Una tendenza confermata anche dal PIL USA, che è visto in discesa dal +4% delle precedenti stime al +3,7% per il 2022, dopo che nel 2021 aveva toccato il +5,7% (con stime per il 2022 iniziali proiettate sul +5,2%, ora fortemente riviste verso il basso).

In questo caso, più che le conseguenze della guerra (anche se indirette, visto il coinvolgimento diretto o quasi di molti partner commerciali), si è trattato di quelle della pandemia di Covid-19 e della mancata approvazione del Build Back Better Act, che prevedeva spese sociali e per l’ambiente, e le difficoltà nelle catene di approvvigionamento.

Crollo del PIL italiano

Riguardo all’Europa e quindi l’Italia la situazione è più o meno la stessa, ma con un impatto maggiore della guerra Ucraina rispetto all’altra sponda dell’Atlantico.

Il PIL italiano, ad esempio, è visto crollare del 40% rispetto alle precedenti stime, dal +3,8% di tre mesi fa all’attuale +2,3%. Ancora peggio per il 2023, quando secondo la valutazione dell’FMI il nostro PIL calerà ancora dal +2,2% al +1,7%.

Rispetto a sei mesi fa la crescita attesa del prodotto interno lordo italiano è crollata di quasi il 2%, contro un dato del 2021 che superava il +6%.

Secondo il World Economic Outlook appena pubblicato, infatti, “a pesare sulla crescita italiana sono la guerra in Ucraina e le sanzioni contro la Russia, che hanno provocato l’aumento dei costi dell’energia, vista la dipendenza italiana dalle importazioni energetiche dalla Russia”, si legge ancora nel commento al Report.

Peggiorano i dati UE

Male anche il PIL dell’Europa, che rispetto alle stime precedenti è visto passare dal +3,9% al +2,8% nel 2022, mentre per il prossimo anno si teme un’ulteriore flessione dal +2,5% al +2,3%.

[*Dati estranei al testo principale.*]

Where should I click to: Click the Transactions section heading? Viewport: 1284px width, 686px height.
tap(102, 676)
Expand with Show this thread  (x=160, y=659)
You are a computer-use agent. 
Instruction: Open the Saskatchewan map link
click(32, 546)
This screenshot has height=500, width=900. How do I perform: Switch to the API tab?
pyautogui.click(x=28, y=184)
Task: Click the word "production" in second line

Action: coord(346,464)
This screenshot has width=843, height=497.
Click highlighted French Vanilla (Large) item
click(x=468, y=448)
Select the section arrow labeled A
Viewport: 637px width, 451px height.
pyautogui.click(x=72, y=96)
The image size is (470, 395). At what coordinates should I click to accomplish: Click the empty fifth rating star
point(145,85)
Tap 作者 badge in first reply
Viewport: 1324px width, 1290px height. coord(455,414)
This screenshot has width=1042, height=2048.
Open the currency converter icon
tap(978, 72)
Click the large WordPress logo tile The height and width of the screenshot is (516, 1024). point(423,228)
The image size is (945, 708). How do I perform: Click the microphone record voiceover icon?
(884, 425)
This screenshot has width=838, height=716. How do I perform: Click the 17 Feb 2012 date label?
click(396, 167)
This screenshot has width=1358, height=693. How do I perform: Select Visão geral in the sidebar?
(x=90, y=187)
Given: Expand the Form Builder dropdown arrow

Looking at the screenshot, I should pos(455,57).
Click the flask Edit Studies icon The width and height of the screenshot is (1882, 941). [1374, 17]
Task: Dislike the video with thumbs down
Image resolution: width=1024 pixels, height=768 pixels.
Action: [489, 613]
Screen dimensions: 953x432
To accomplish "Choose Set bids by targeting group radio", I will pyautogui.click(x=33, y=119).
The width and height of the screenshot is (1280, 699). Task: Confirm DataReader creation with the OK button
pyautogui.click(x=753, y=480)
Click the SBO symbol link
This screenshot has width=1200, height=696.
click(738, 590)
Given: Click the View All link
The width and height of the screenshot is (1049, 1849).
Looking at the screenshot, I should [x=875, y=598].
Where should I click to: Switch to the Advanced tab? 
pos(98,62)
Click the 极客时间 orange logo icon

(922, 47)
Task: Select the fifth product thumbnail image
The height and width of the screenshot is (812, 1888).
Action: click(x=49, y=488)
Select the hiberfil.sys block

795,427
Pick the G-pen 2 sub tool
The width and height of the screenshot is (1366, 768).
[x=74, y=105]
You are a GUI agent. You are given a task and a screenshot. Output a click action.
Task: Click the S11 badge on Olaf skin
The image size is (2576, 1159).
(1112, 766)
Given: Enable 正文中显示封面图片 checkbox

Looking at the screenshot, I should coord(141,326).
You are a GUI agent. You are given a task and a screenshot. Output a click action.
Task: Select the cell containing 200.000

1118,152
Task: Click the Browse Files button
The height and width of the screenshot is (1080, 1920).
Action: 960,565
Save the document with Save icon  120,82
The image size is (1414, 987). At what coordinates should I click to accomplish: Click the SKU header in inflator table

Anche qui a pesare è il conflitto in corso nell’Europa orientale, lo scontro con Mosca e le sanzioni imposte, la scarsità di risorse energetiche, in particolare di gas naturale, che ora è acquistato dai Governi dell’Unione a prezzi molto più alti di soli 12 mesi fa o degli ultimi anni, causa di una riduzione delle attività produttive e di una maggiore inflazione.